» **PROBLEM TO SOLVE**: Starting at the line that holds "[Disqus] (219, 1937)" and stopping at the line that holds "feminina (541, 2135)", restate the records below word for word, with both of those lines included.
== RECORDS SUPPLIED ==
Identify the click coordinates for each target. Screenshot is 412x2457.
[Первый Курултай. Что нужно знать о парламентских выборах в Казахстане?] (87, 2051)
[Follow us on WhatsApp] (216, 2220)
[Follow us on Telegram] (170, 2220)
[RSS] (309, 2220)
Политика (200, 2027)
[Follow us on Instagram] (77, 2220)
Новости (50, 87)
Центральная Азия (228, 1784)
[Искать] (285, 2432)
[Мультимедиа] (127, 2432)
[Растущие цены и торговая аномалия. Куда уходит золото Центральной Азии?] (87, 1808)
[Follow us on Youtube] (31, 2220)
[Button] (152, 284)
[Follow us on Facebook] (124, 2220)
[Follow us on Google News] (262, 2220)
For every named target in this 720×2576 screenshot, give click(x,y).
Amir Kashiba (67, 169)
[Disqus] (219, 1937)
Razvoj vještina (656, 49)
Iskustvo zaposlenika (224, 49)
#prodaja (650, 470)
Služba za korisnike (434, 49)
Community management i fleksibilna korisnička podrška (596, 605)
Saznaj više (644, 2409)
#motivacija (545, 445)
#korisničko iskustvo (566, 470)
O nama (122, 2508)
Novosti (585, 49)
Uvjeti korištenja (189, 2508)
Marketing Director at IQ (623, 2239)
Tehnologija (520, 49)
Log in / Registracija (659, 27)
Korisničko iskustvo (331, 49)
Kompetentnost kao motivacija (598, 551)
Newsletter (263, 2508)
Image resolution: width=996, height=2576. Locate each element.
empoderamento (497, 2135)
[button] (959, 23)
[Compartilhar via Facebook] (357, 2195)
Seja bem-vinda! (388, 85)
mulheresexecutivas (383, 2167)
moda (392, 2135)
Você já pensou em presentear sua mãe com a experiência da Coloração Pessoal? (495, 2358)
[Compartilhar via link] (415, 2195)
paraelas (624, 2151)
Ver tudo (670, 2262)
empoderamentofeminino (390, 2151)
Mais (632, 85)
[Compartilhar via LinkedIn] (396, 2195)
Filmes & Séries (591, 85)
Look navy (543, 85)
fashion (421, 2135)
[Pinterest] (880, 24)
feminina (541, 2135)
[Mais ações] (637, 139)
===
» **TASK RESULT**:
[Disqus] (219, 1937)
Razvoj vještina (656, 49)
Iskustvo zaposlenika (224, 49)
#prodaja (650, 470)
Služba za korisnike (434, 49)
Community management i fleksibilna korisnička podrška (596, 605)
Saznaj više (644, 2409)
#motivacija (545, 445)
#korisničko iskustvo (566, 470)
O nama (122, 2508)
Novosti (585, 49)
Uvjeti korištenja (189, 2508)
Marketing Director at IQ (623, 2239)
Tehnologija (520, 49)
Log in / Registracija (659, 27)
Korisničko iskustvo (331, 49)
Kompetentnost kao motivacija (598, 551)
Newsletter (263, 2508)
Image resolution: width=996, height=2576. Locate each element.
empoderamento (497, 2135)
[button] (959, 23)
[Compartilhar via Facebook] (357, 2195)
Seja bem-vinda! (388, 85)
mulheresexecutivas (383, 2167)
moda (392, 2135)
Você já pensou em presentear sua mãe com a experiência da Coloração Pessoal? (495, 2358)
[Compartilhar via link] (415, 2195)
paraelas (624, 2151)
Ver tudo (670, 2262)
empoderamentofeminino (390, 2151)
Mais (632, 85)
[Compartilhar via LinkedIn] (396, 2195)
Filmes & Séries (591, 85)
Look navy (543, 85)
fashion (421, 2135)
[Pinterest] (880, 24)
feminina (541, 2135)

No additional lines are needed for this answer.